EXERCISE INSTRUCTIONS:
Find "Instruction: Click Save Changes button" in the material below, then copy that line and every subsequent line to the end, exactly.
┌─ DATASET RECORDS
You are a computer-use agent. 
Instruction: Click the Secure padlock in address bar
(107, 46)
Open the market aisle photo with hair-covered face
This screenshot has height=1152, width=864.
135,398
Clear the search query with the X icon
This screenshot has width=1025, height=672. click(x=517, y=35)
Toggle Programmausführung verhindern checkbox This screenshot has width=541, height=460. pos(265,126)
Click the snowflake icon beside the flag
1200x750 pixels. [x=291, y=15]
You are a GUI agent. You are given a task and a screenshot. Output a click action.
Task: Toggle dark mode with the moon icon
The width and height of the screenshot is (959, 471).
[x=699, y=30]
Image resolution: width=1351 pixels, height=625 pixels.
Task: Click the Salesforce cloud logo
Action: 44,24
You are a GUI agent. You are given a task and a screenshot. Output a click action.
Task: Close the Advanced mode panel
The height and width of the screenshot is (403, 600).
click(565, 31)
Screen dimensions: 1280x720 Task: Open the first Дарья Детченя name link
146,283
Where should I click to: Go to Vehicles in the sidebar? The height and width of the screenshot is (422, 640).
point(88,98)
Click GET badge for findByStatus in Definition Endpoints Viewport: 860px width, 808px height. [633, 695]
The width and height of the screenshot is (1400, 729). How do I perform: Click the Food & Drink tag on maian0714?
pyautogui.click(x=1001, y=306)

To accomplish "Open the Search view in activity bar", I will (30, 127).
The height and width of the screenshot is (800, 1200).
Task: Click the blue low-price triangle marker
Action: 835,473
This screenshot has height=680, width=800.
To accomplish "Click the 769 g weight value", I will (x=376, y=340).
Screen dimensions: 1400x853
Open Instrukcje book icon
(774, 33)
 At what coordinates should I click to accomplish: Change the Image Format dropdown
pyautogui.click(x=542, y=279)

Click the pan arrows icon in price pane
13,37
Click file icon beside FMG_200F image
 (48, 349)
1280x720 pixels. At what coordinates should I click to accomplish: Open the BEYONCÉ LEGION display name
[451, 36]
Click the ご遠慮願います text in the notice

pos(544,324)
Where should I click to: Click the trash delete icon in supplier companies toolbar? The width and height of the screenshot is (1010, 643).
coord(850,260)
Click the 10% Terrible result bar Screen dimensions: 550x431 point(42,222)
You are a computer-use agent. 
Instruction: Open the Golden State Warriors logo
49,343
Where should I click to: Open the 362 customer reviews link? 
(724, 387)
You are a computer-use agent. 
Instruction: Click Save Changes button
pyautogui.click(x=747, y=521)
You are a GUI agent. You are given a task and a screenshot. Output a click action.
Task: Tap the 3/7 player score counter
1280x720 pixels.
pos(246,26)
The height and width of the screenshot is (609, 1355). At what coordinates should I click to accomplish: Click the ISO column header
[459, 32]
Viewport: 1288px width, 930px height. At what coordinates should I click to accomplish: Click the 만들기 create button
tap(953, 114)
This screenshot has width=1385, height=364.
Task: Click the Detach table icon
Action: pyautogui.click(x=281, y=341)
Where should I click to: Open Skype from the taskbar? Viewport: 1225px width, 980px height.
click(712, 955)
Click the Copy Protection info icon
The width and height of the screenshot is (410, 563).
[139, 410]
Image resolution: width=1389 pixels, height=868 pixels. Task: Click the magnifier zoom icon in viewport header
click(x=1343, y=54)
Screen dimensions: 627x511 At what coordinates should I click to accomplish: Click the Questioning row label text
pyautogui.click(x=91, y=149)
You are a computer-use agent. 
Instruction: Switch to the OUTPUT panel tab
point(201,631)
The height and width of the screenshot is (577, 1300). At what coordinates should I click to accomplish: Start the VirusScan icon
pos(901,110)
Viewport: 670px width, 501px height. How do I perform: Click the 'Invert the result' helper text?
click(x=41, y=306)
└─
RESULT BELOW:
Instruction: Click Save Changes button
pyautogui.click(x=747, y=521)
You are a GUI agent. You are given a task and a screenshot. Output a click action.
Task: Tap the 3/7 player score counter
1280x720 pixels.
pos(246,26)
The height and width of the screenshot is (609, 1355). At what coordinates should I click to accomplish: Click the ISO column header
[459, 32]
Viewport: 1288px width, 930px height. At what coordinates should I click to accomplish: Click the 만들기 create button
tap(953, 114)
This screenshot has width=1385, height=364.
Task: Click the Detach table icon
Action: pyautogui.click(x=281, y=341)
Where should I click to: Open Skype from the taskbar? Viewport: 1225px width, 980px height.
click(712, 955)
Click the Copy Protection info icon
The width and height of the screenshot is (410, 563).
[139, 410]
Image resolution: width=1389 pixels, height=868 pixels. Task: Click the magnifier zoom icon in viewport header
click(x=1343, y=54)
Screen dimensions: 627x511 At what coordinates should I click to accomplish: Click the Questioning row label text
pyautogui.click(x=91, y=149)
You are a computer-use agent. 
Instruction: Switch to the OUTPUT panel tab
point(201,631)
The height and width of the screenshot is (577, 1300). At what coordinates should I click to accomplish: Start the VirusScan icon
pos(901,110)
Viewport: 670px width, 501px height. How do I perform: Click the 'Invert the result' helper text?
click(x=41, y=306)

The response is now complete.